If you are like me, you assume that when you involve God, He is supposed to do something. You figure, you have a problem, you need help, and you are asking Him to help you. So why sometimes does absolutely nothing happen? Before you foolishly say something like, “it wasn’t the right time” or “maybe there is something I’m supposed to learn from this” or “sometimes God doesn’t answer your prayers because His ways are often mysterious,” let me offer another explanation, but not until I first explain why I called you foolish… 😉

When us humans don’t know what’s going on, we tend to make guesses. We just hate not understanding. So maybe my illustration will be a little more clear if we think in terms of a parent/child relationship. Imagine your kid is suffering and you have a way to end the suffering. So you explain the time just isn’t right… Or, in the midst of their agony you think, this is a good time to teach you something??? Or worst of all, continue in your torture as long as it takes, because I have a purpose; a deep purpose you don’t get!!! Doesn’t make sense to you does it? Well, it doesn’t make sense to anyone else either, especially the Source of all goodness!

Maybe something else is going on of which you are not yet aware. (Why can’t sentences end in prepositions again? I digress…) I discovered, albeit the hard way, that God dwells in the light. In order to tap into His greatness and His power, I too have to find a way to get myself to the light. As my favorite teacher used to say, “dwelling on the darkness won’t being forth the light.” Being all negative and despondent, hopeless and distraught is the darkness and it’s just not where God abides. In order to get out of a mental prison, you first have to change your mind. Can you see it? God is always, always, always willing to show you the solution to your dilemma. But, and this is a helluva big BUT, you have to change your mind! You have to let go of your own egotistical idea that you can somehow figure it out, as if wandering in darkness can actually get you somewhere and change your thinking. You have to think the good. You have to think there actually IS a solution that you just haven’t gotten to yet! You must decide to become positive, expectant, joyful and exuberant.

Have you ever been mired in some scenario; feeling exasperated and then had a change of heart? It’s like suddenly it dawns on you that what you have been doing isn’t getting you anywhere.

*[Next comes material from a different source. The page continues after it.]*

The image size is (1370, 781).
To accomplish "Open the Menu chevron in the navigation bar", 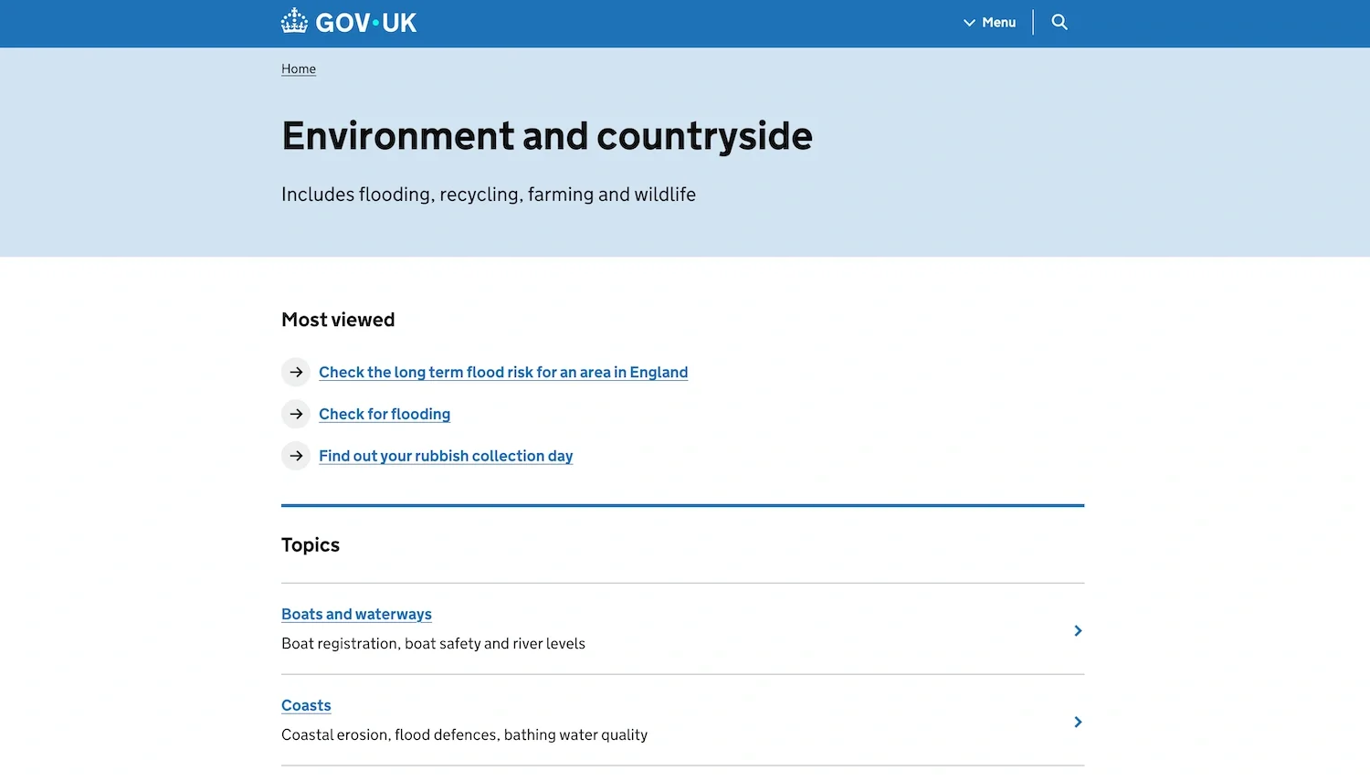I will click(970, 23).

You start to consider that before you can even hope for a change you have to at least entertain the thought that it can happen. So you purposefully add some happiness; some expectation that things are going to finally change. A new day has dawned in your heart and it’s a beautiful new day!

People get all upset with God because they expect Him to work things out, with or without their own consent. But, it just does not work that way. You have a part and God has a part. Before you can ever expect God to do His part, you have to do your part! God does not possess. He does not overtake your free will. His spiritual hands are tied until you change your mind to line up with what He says over and above what the circumstance looks like. He doesn’t come down to the level of “ever-afraid” man, He informs that you must come up to where He is, in the light! When you can finally get to the place where you are willing to think what God says about your situation, then you are finally on the right track! And once you reach that place things happen in a hurry!

At least a portion of the pain you are experiencing, I too have felt. I’ve been there, hated it, and done that. I’ve whined, bitched, got angry, blamed God and all the other stuff normal people do. But, just as you can’t get grapes from potatoes or figs from peach trees, you cannot get light from darkness. You have to initiate the change by first wanting it, then, then, then going where the solution resides, not in the darkness, but in the light.

A wonderful thing happens to you when you get to the light. You discover that every day is not just a new day, but a beautiful new day!